### Data for processing
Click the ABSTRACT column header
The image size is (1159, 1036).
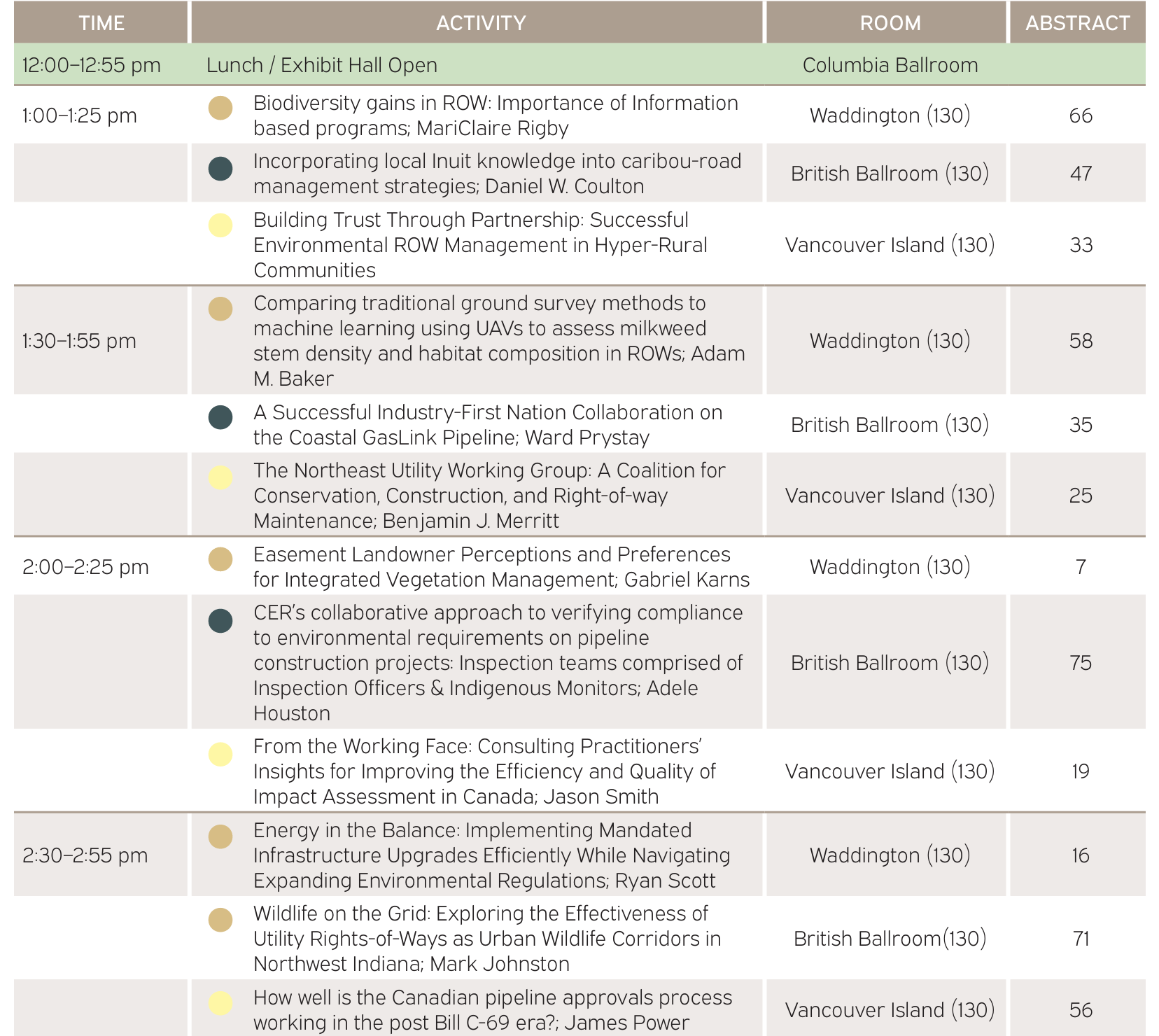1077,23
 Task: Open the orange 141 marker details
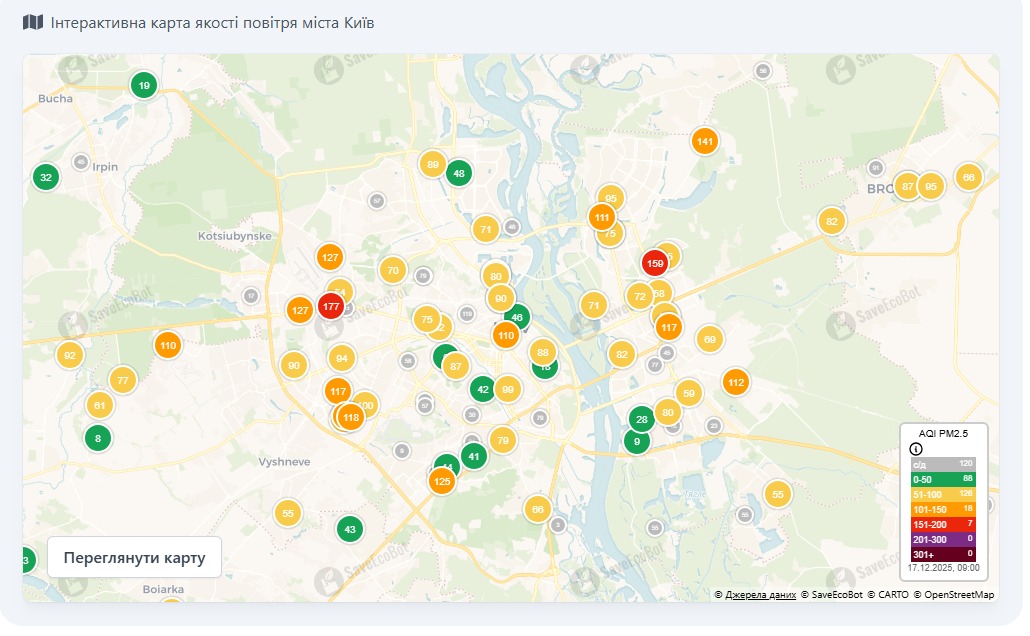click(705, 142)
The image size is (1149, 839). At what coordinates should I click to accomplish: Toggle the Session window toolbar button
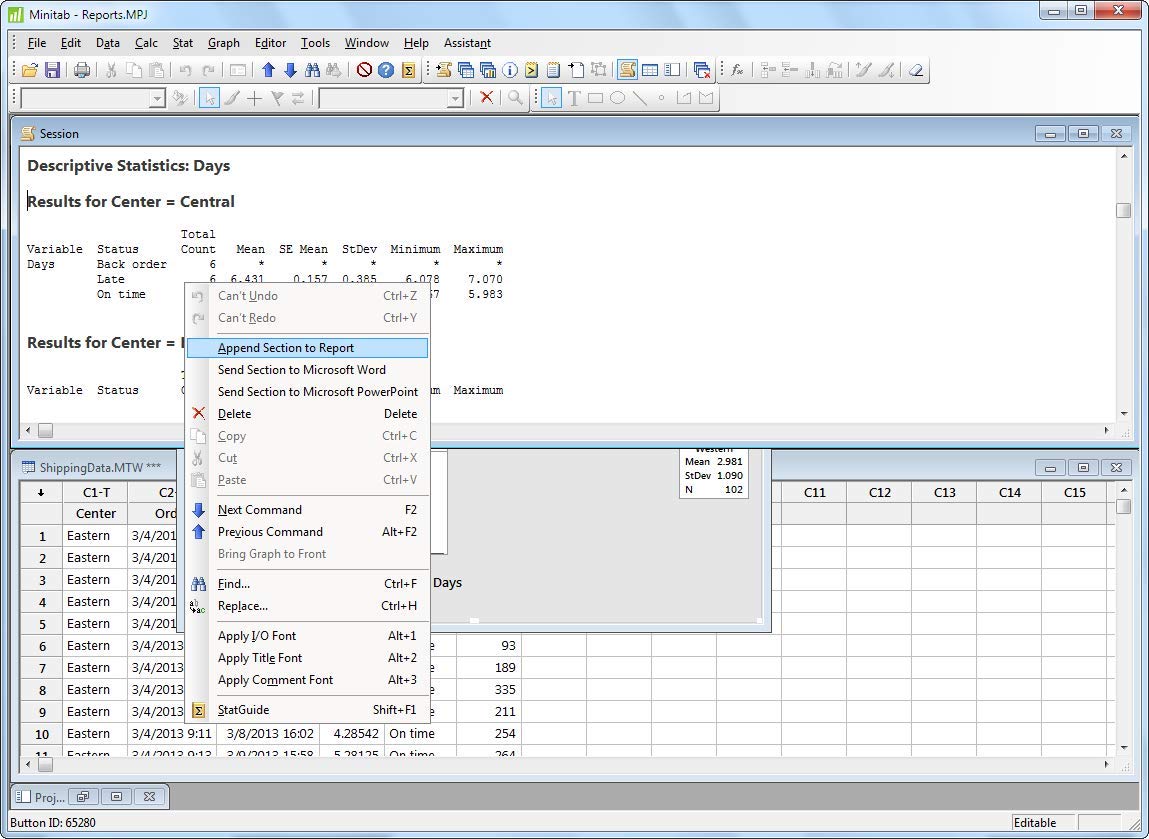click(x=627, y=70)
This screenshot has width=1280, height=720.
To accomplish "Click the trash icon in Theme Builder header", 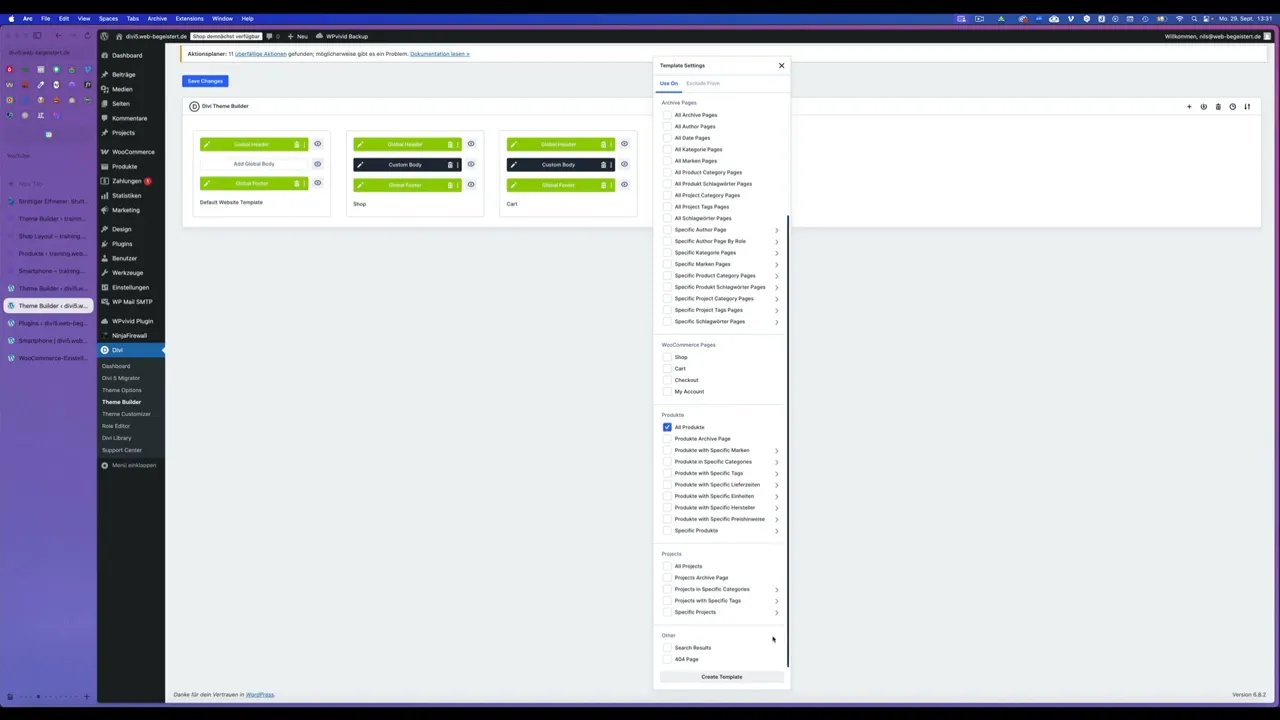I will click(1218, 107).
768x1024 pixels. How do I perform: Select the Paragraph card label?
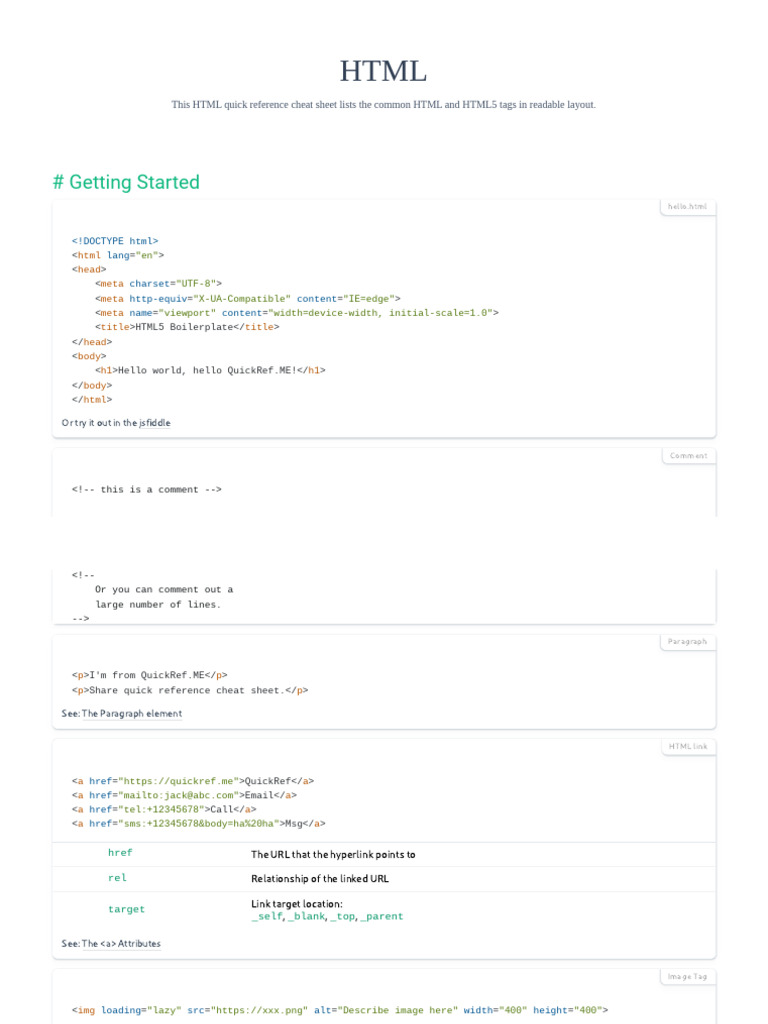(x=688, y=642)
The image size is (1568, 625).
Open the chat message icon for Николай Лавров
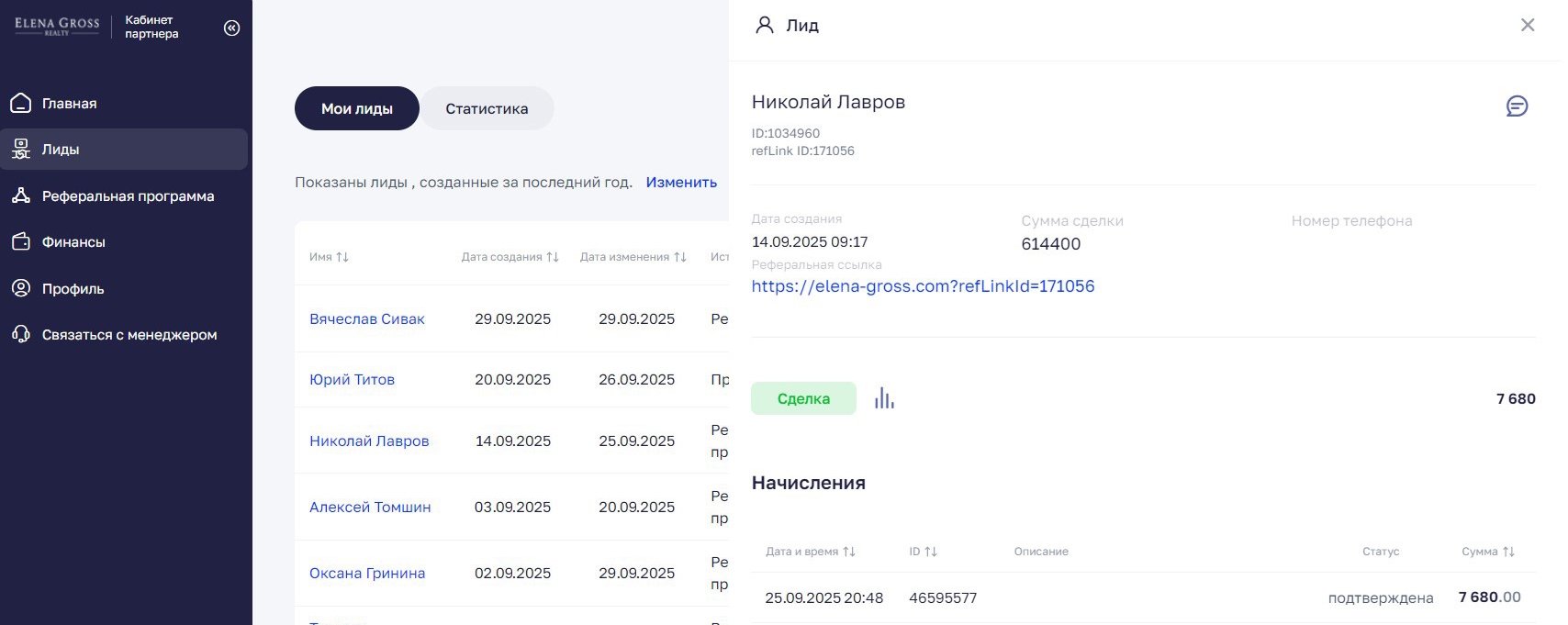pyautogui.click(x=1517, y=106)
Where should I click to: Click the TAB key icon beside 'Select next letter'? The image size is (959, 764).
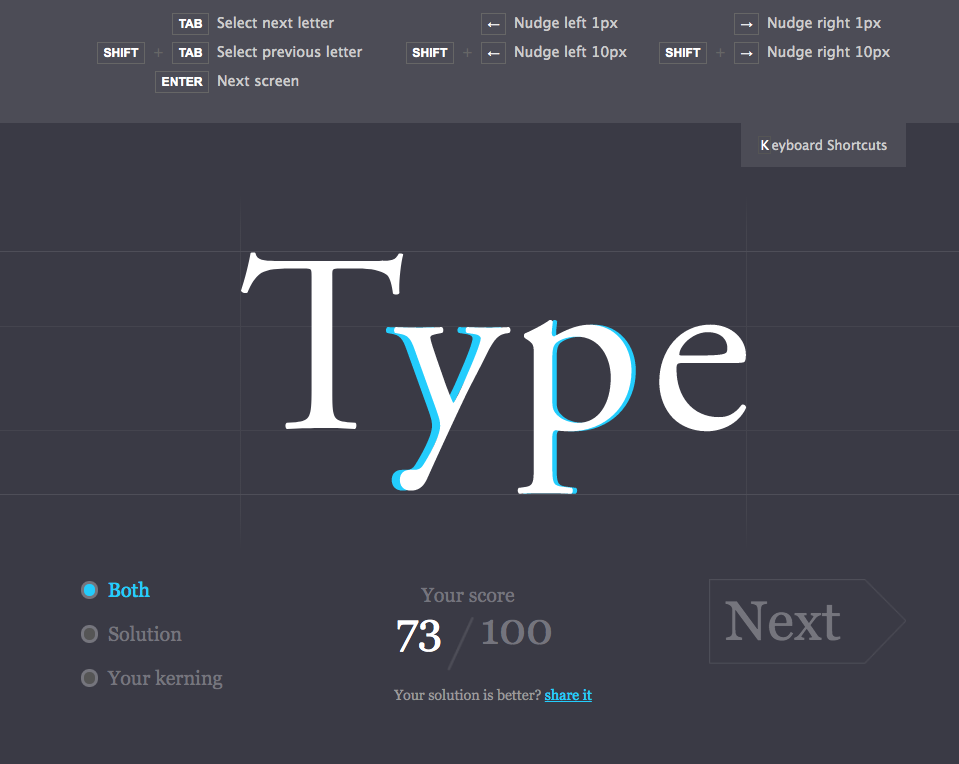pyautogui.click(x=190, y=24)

### Task to complete
Exact copy required, pictures excluded: the lines from the one holding "Open the chat message icon for Николай Лавров" through the last line of the data, both ends included.

### Answer section
Open the chat message icon for Николай Лавров
pyautogui.click(x=1517, y=106)
Where should I click to: Click the TAB key icon beside 'Select next letter'? The image size is (959, 764).
pyautogui.click(x=190, y=24)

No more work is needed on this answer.